Marvin W. Goldenhersh, Belleville, 111., Del A. Goldenhersh, Chesterfield, Mo., for defendant.

Opinion:
MEMORANDUM
MEREDITH, Chief Judge.
This matter is before the Court on the motion of plaintiff, J. J. Newberry Co., to remand the case to state court, and on the motion of defendant, William Edward Mix-on, to dismiss plaintiff's petition for declaratory judgment for failure to state a cause of action.
Plaintiff, a corporation, organized in the State of Delaware, leased from defendant, a citizen and resident of the State of Illinois, a store in a shopping center located in the City of Northwoods, St. Louis County, Missouri. Under the terms of the lease, which commenced in 1962, plaintiff is to pay defendant a fixed minimum annual rental, plus a percentage rental based upon plaintiff's gross sales exceeding $3,245,000. Section 7, of Article III of the lease, provides that plaintiff shall " . . . keep the entire demised premises open for business during business hours . . . " for the full twenty-five year term of the lease.
Plaintiff claims that the store has sustained operating losses of $1,262,000 over the past five years, and that it would be economically unfeasible for it to continue operating the store.
On July 13, 1977, plaintiff petitioned the Circuit Court of the County of St. Louis for a declaratory judgment. Plaintiff requested the court to find that its contractual obligation under the lease was limited to the payment of the minimum annual rental. Further, plaintiff requested the court to find that it would not be liable for any damages resulting from its breach of Section 7, of Article III of the lease.
The defendant filed a motion to remove to this Court on July 29, 1977. Additionally, the defendant filed a motion to dismiss plaintiff's petition on the grounds that plaintiff had failed to state a claim upon which relief could be granted.
On August 5, 1977, plaintiff filed a motion to remand, alleging that defendant's petition for removal did not establish the requisite amount in controversy as required by 28 U.S.C. § 1332. The party asserting jurisdiction has the burden of establishing the requisite amount in controversy. McNutt v. General Motors Acceptance Corp., 298 U.S. 178, 189, 56 S.Ct. 780, 80 L.Ed. 1135 (1936); Hatridge v. Aetna Casualty & Surety Co., 415 F.2d 809, 814-15 (8th Cir. 1969). In the opinion of the Court, it does not seem either excessive or unreasonable that defendant's potential loss resulting from plaintiff's vacating the store may exceed $10,000. Therefore, plaintiff's motion to remand to state court will be denied.

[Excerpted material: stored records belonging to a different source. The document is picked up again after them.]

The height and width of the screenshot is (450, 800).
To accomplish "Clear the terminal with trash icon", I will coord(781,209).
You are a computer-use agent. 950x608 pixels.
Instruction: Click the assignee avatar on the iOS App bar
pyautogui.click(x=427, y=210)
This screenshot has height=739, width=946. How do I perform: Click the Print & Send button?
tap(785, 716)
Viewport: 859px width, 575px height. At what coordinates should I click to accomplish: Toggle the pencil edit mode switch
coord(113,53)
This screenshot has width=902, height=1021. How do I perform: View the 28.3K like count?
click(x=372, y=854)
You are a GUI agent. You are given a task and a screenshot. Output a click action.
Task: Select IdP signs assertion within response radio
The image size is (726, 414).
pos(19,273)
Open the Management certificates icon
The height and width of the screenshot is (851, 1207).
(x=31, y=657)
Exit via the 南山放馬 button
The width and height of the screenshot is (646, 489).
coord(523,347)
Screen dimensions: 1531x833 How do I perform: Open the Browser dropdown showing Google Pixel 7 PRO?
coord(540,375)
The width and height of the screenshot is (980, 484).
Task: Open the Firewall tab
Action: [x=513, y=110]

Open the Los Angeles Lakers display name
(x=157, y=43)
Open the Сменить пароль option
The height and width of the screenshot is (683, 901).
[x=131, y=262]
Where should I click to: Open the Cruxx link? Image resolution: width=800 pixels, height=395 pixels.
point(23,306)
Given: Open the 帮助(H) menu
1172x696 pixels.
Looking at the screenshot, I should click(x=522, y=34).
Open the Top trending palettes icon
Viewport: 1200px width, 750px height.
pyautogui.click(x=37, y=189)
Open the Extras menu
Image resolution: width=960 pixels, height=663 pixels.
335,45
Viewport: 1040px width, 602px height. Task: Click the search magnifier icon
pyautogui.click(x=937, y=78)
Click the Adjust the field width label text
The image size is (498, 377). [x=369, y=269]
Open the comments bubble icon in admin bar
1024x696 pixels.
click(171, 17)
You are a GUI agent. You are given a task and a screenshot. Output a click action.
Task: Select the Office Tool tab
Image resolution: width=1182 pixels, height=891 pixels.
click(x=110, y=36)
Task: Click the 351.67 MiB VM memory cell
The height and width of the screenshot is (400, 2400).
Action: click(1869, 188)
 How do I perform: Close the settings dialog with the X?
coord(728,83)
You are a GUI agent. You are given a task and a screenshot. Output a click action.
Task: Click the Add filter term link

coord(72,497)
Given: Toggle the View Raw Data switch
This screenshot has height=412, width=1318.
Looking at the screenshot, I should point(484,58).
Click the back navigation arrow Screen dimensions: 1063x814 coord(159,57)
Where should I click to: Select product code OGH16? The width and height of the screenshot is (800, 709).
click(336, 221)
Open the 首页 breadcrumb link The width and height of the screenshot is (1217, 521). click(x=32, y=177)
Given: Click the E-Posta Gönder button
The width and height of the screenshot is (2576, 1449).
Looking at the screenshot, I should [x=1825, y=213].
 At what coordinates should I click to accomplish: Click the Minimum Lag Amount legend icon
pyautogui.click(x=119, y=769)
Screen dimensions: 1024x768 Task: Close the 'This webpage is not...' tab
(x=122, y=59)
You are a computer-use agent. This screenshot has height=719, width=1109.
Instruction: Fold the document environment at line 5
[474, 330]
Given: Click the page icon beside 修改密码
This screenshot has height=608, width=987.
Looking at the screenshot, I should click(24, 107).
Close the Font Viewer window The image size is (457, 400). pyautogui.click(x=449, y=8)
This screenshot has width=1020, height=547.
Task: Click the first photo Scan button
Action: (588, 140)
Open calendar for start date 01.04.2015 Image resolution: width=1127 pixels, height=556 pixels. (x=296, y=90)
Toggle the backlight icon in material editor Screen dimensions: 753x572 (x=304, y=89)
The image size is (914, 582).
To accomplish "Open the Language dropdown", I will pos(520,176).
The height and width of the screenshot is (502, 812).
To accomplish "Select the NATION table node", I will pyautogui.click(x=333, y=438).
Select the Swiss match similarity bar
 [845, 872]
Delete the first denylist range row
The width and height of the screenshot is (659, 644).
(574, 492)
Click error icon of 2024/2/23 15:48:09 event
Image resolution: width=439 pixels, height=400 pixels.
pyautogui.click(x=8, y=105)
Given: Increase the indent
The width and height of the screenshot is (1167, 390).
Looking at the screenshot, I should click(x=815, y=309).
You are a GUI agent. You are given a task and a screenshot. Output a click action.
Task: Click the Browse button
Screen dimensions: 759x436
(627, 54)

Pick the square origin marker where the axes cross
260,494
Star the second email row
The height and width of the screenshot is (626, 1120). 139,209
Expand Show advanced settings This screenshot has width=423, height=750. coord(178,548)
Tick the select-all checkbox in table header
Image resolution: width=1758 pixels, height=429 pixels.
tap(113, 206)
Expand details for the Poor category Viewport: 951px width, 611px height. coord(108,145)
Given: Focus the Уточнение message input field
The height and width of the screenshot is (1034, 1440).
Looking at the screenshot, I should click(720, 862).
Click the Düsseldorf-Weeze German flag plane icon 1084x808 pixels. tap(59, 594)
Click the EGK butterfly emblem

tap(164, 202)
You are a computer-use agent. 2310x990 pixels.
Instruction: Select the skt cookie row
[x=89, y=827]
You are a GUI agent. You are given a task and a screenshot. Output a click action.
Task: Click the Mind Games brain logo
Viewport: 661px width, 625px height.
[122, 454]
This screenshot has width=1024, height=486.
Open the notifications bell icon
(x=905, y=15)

The Court, in its discretion, may dismiss a petition for declaratory judgment where it appears that plaintiff would not be entitled to any relief even if he were to prove all the facts alleged in his petition. See Johnson v. Town of Deerfield, 25 F.Supp. 918 (Mass.1939), affirmed per curiam, 306 U.S. 621, 59 S.Ct. 791, 83 L.Ed. 1027 (1939).
Plaintiff has conceded the validity of the lease in question. Indeed, plaintiff has reiterated its intention to comply with some of the provisions of the lease. Plaintiff seeks to have the clause requiring it to remain open for the full term of the lease declared unconscionable and inequitable and, hence, invalid because the store in question is no longer profitable. There is no support for plaintiff's position in Missouri law.
Plaintiff's characterization of Section 7, of Article III of the lease, as unconscionable is wholly inappropriate. An unconscionable contract is one which no man in his right senses would make on the one hand and which no fair and honest man would accept on the other. Hume v. United States, 132 U.S. 406, 10 S.Ct. 134, 33 L.Ed. 393 (1889). In the instant case there was no disparity in the parties' bargaining position or capacity. The contract was negotiated at arms length and in good faith. The lease provision requiring the lessee to remain open for the full term of the lease is not unusual. The Court will not set aside an otherwise valid lease simply because one party no longer finds the arrangement as profitable as it first anticipated. Accordingly, defendant's motion to dismiss will be granted.